28 June 2014
Writing What You Don't Know
Wanna know a secret? Most writers don't like to talk about their work.
Oh, we'll glibly babble on about the origin of a story...if it makes a good story. The safe-for-work antics of other people's editors are fair game...so long as we've filed off all the serial numbers. (You never know when you might have to work for that nutjob--I mean, respected senior editor.) Our research is even better.
Notice something about all these things we like to talk about? The farther away the material gets from anything that might make us uncomfortable, the easier it is to talk about. When it touches on our (many) writerly insecurities..not so much.
Which brings us to this month's theme and why it's hard for me to blog about it. I'm a heterosexual female from a relatively privileged background. What business do I have writing from an LGBQT perspective, ever? I can't know what it's like from the inside.

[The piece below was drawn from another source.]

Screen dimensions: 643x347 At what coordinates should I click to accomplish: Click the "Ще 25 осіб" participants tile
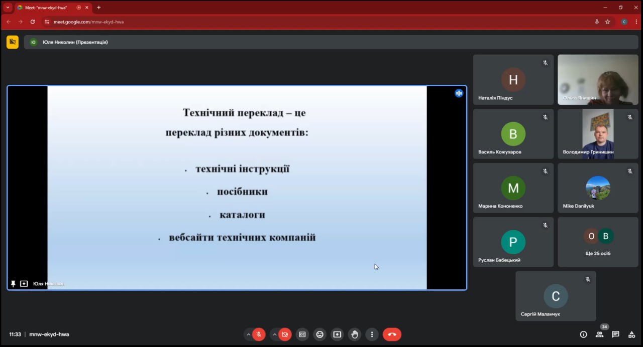point(598,242)
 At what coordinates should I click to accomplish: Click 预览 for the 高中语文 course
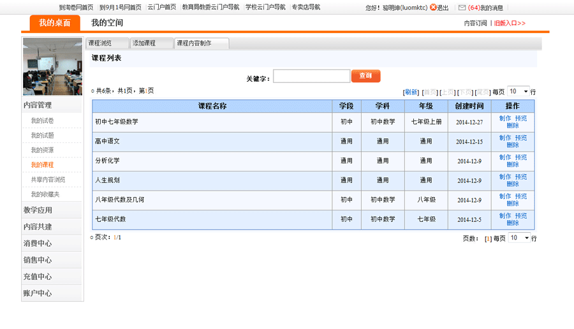point(521,138)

As somebody who goes to extreme lengths to research her fiction, that bothers me. It bothers me that I don't know what it was like to walk the streets of fifteenth century or the corridors of the Hindenburg just before it exploded, too. But in both those cases, the only people who care whether I get it sort of right are other history nerds, and even for them the issues are purely academic. If I misstep in my depiction of LGBQT characters--or characters of color or characters with physical or emotional challenges--people could get hurt.
I hurt my characters. A lot. I challenge them every way I can think of. It's what writers do. I want to challenge my readers, too. But I don't want to hurt them by being an idiot about something I'll never know.

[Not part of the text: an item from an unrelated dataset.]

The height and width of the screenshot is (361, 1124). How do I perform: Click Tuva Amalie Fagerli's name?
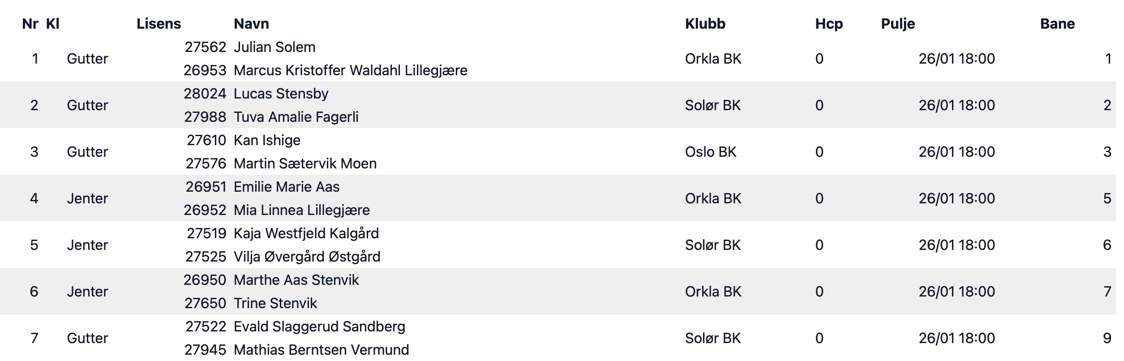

At the same time, the world is not populated entirely by privileged heterosexual females. I'm good with that. I'm boring in real life, and if my stories were only about people like me, they'd be boring, too. So I write about women and men at all levels of society, of all countries, races, and orientation.

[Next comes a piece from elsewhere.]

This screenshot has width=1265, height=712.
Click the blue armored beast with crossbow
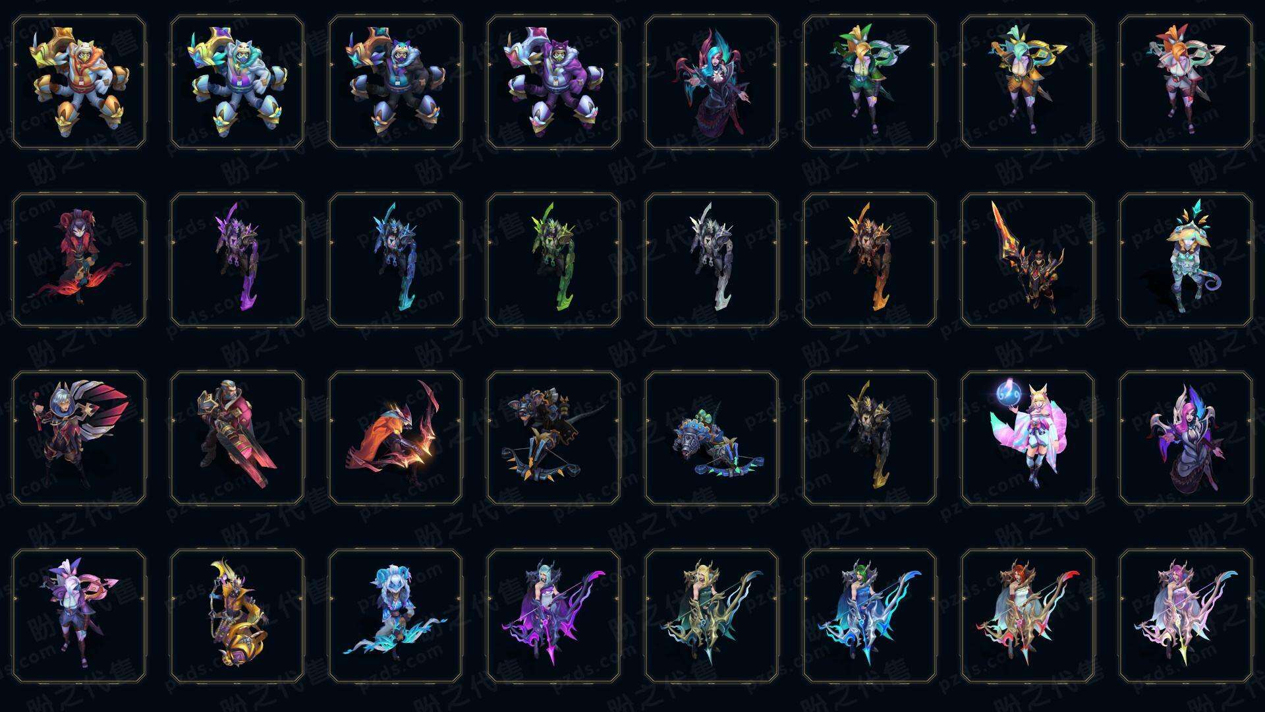(712, 438)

Perhaps the most important human character in "Fixed", my story in The Modern Fae's Guide to Surviving Humanity, is a gay vet tech based on one of my favorite coworkers. The original was a retired military officer who was built like The Refrigerator. Seriously, if you just saw this guy's face and his shadow, you would NOT want to meet him in a dark alley. But once the lights went on, you'd find yourself looking at someone with the fashion sense and mannerisms of Nathan Lane. Incredibly nurturing, too. So I could really see him working with lost and injured animals. But mostly I loved the way he talked and his own idiosyncratic way of taking no nonsense from anyone. He brought an incredible brio to the story. I loved writing his lines and how much his presence made everything better.
A lesbian couple were the main characters of "Personal Demons," my story in Hellebore and Rue, the award-winning anthology about lesbian magic users. The story is all about the cost of magic--and how that cost might not be what you think. For Anita, my exorcist, the cost was the alienation of her lover Deborah's affections.
I confess I used a lesbian couple because it made everything worse. Anita is a tantric sorceress, so there is a sexual component to her magic. Her lover sees this up close and personal in the middle of an exorcism. If a man had seen what Deb had seen, he would've felt betrayed, gotten angry and left to get drunk. It would've been nasty. There would've been a cost. But a man never feels soiled--polluted--in the same way a woman does. So his girlfriend has congress with demons. All he has to do is wash himself off and he's good to go. But a woman takes her lover inside her body. It's a whole different level of intimacy. You cannot simply rinse away a demon's touch, even at one remove.
Having made that decision, I tried to treat both characters as if they were me. How would I feel in their respective positions? It's the only way I know to respectfully step in someone else's shoes.
I'd like to think I got their emotions right, especially since sooner or later a story will demand another character who isn't me or anything like me. I want very much to get it right every time, because no matter where we come from, what we believe or who we love, we're all human beings. We deserve that dignity, in fiction as much as real life.